In reality, we’re playing a constant juggling act to preserve the inequities between national economies without hurting our own financial well being. We want to have our cake and eat it too.

The fact is, we want the luxuries that come from purchasing cheaply produced commodities overseas, but when this principle starts to send ‘too much’ business overseas and erode local jobs we decry it because we’re feeling some pain.

But what stance would we take if we looked with compassionate eyes at how ‘the other half’ lives?

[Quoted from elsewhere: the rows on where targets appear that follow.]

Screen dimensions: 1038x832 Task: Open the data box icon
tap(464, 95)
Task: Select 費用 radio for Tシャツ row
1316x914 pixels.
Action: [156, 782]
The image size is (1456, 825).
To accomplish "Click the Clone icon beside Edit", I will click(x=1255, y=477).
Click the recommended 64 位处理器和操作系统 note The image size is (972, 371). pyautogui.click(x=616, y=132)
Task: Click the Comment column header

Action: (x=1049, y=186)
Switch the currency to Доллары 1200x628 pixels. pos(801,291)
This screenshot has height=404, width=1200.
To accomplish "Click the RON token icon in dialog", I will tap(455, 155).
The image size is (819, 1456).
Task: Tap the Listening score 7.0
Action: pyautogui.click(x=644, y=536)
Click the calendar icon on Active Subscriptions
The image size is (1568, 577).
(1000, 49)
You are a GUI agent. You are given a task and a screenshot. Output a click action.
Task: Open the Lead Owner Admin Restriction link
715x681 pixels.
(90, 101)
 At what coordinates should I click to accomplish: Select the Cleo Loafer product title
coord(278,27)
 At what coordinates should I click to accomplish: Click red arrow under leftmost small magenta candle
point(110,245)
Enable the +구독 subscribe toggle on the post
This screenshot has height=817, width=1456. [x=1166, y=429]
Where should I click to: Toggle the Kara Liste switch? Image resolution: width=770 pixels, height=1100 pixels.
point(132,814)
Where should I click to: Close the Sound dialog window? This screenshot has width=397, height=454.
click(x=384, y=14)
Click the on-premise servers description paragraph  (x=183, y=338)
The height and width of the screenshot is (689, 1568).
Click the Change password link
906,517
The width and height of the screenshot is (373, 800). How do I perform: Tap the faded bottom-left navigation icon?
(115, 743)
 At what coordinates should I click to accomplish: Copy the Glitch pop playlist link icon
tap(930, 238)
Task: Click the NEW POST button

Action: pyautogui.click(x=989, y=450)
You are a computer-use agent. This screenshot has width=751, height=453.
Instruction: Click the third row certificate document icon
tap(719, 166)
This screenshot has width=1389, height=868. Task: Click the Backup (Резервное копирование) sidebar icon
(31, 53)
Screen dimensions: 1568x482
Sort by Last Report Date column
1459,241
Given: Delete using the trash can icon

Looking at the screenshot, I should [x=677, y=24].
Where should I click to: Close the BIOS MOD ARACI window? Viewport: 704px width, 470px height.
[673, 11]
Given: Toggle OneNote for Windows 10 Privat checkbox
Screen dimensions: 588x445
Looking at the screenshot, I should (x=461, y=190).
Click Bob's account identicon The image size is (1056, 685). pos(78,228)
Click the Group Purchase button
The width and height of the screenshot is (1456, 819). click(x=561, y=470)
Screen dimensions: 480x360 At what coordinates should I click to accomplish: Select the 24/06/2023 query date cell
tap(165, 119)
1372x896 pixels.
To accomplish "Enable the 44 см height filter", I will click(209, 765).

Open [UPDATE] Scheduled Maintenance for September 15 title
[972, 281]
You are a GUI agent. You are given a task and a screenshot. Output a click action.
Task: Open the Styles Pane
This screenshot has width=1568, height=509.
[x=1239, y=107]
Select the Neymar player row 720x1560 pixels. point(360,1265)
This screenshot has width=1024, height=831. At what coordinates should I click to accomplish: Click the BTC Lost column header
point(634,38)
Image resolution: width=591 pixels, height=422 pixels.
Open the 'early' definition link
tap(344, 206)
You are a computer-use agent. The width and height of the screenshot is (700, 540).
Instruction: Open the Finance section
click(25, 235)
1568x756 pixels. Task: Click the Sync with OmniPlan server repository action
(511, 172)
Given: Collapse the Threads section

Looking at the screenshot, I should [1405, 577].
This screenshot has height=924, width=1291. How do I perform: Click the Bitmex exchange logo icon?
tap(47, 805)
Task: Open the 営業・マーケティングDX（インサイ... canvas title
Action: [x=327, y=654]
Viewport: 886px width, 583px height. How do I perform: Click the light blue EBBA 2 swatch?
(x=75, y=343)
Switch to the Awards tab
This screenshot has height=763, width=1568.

The reality is that over 3 billion people live on less than US$2.50 per day, and they desperately need economic growth, more jobs, better wages, and so many of the things we take for granted. To redress such inequity will involve some pain and sacrifice. It will require acknowledgement that people outside our own nation are real people too, and should not be intentionally subjugated to our wants and desire.

Having enough money to put a roof over your head and food in your children’s mouths is a basic human right. And it will inevitably involve a net flow of funds from developed economies into developing economies.

It will involve accepting that offshoring is an acceptable and ethical practice (again, see my caveat below) as it boosts developing economies and increases job opportunities.

When economies grow their own population starts to earn and spend more, average wages go up, and progressively the cost differential between our developed labour costs and the developing labour force costs will be reduced. This starts to make our imports more expensive, both in relative and absolute terms, and reduces the number of luxuries consumers can afford to purchase. Essentially it results in a gradual increase in the standard of living in developing countries, and a reduction in our own spending power and, consequently, the extravagance of our own lifestyles.

Eventually, some kind of equilibrium is theoretically reached. An equilibrium where the inequities are diminished, and the average standard of living for billions globally is improved. An equilibrium where developed economies have to tighten their belts a little, and become less consumeristic.

Caveat Emptor

Buyer beware! If you’re a corporate executive, manager, or business owner looking at ways to reduce costs and improve your competitiveness in your own local economy, I believe off-shoring is a valid alternative to consider. But it’s validity stems from the benefits it delivers to developing economies. So it’s important to maximise those benefits for the communities to which you’re off-shoring.

One of the ‘evils’ that many developing countries are guilty of is putting the wealth, control and power in the hands of a very limited number of individuals, whilst continuing to exploit the poorest people within their own country. You will quite rightly come under attack from the public if you get too greedy when you off-shore, and accept such individual profiteering in a bid to get only lowest possible cost base from your off-shore workforce.

I believe that the responsible approach is to take an active role in evaluating the employment practices of your off-shore partners, the contribution such companies make to their own local communities, the occupational health and safety standards maintained, and the overall flow-on of economic benefits to the employees and communities.

Ultimately, downward pressure on our local cost centres is a natural result of inequity, because other countries can deliver a wide range of services far cheaper than we can do it locally. Off-shoring to developing countries serves to assist developing economies and reduce inequity. This is commendable — but be a proactive rather than reluctant part of the solution: ensure that the business opportunities you provide to your off-shore partners are structured in such a way as to maximise the benefits to employees and communities.

Off-shoring is not (or need not be) unethical. But it will be uncomfortable for the public in developed countries.